When I read source code of JDK, I found something quite confused me. That is how does the HashMap track entrySet or values.

Here is the clear() code of HashMap

public void clear() {
    Node<K,V>[] tab;
    modCount++;
    if ((tab = table) != null && size > 0) {
        size = 0;
        for (int i = 0; i < tab.length; ++i)
            tab[i] = null;
        }
    }
}

I don't know how does this method control the entrySet. As I know, entrySet is cached by the instance of HashMap, but I never found anywhere it changes.

The code upon there is only clear the table.

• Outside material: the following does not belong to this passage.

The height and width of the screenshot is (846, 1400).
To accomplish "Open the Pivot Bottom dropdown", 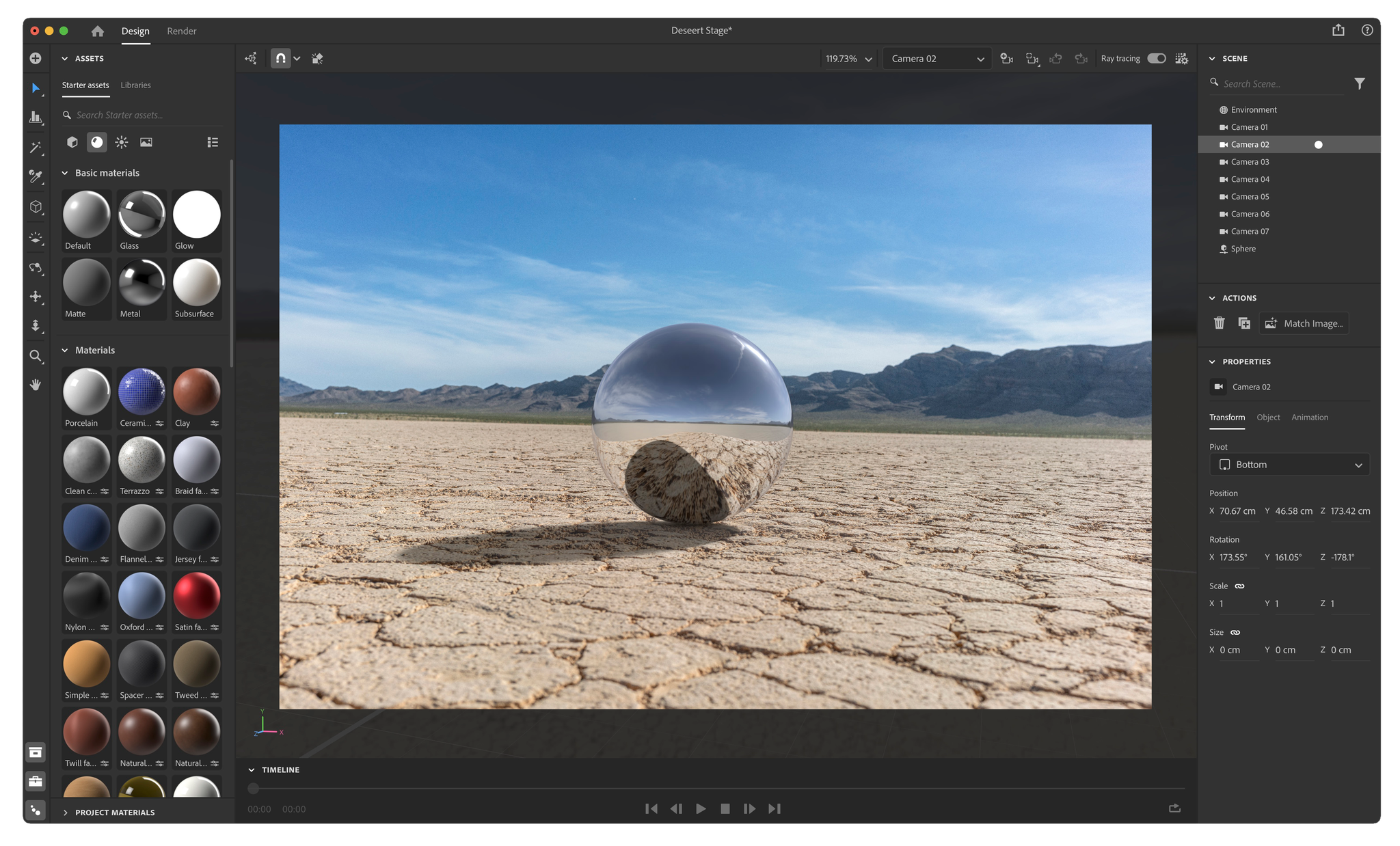I will (1289, 465).
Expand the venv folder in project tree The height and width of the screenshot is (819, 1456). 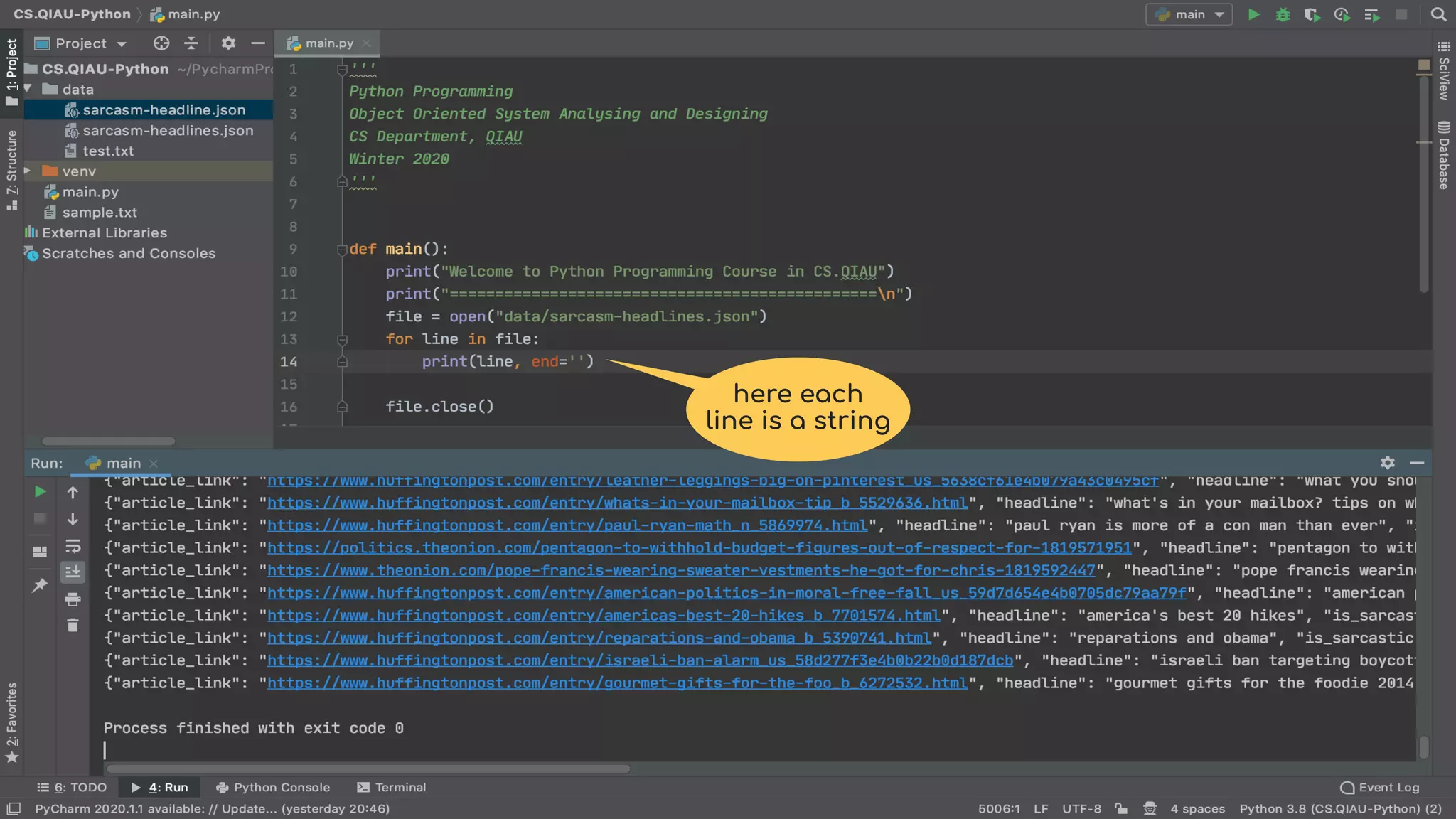(28, 171)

Here is some fields of HashMap.

public class HashMap<K,V> extends AbstractMap<K,V>
    implements Map<K,V>, Cloneable, Serializable {
    transient Node<K, V>[] table;
    transient Set<Map.Entry<K, V>> entrySet;

    transient size;
    transient int modCount;
    int threshold;
    final float loadFactor;

    // other part
}

I don't understand here. Since clear method only changes the table, how does it effects the entrySet.

I use JUnit to test my thinking. The HashMap's entrySet is empty after I call the clear() method.

Here is the entrySet() code below

public Set<Map.Entry<K,V>> entrySet() {
    Set<Map.Entry<K,V>> es;
    return (es = entrySet) == null ? (entrySet = new EntrySet()) : es;
}

if entrySet is not null, it returns the cached entrySet, but clear() method never changes cached entrySet. How does it work?

Answer 1

entrySet() is just a view. There's nothing in it, except (implicitly) a reference to the HashMap. It doesn't create a second data structure, the Set methods just access the map directly.

See the private HashMap.EntrySet class for the way it's implemented. It's an inner class, so it can see the enclosing HashMap instance (the object that "owns" it).

Here's a very simple example which works exactly the same way:

interface Foo {
    void setFizz(int fizz);
    int getFizz();
}

interface Bar {
    void setBazz(int bazz);
    int getBazz();

    // returns a view of this Bar as if it were a Foo
    Foo asFoo();
}

class BarImpl implements Bar {
    int bazz;

    @Override
    public int setBazz(int bazz) {
        this.bazz = bazz;
    }
    @Override
    public int getBazz() {
        return this.bazz;
    }

    @Override
    public Foo asFoo() {
        return new Foo() {
            @Override
            public int setFizz(int fizz) {
                BarImpl.this.bazz = fizz;
            }
            @Override
            public int getFizz() {
                return BarImpl.this.bazz;
            }
        };
    }
}

There is only ever a single int, calling asFoo() just lets us access the Bar as if it were a Foo.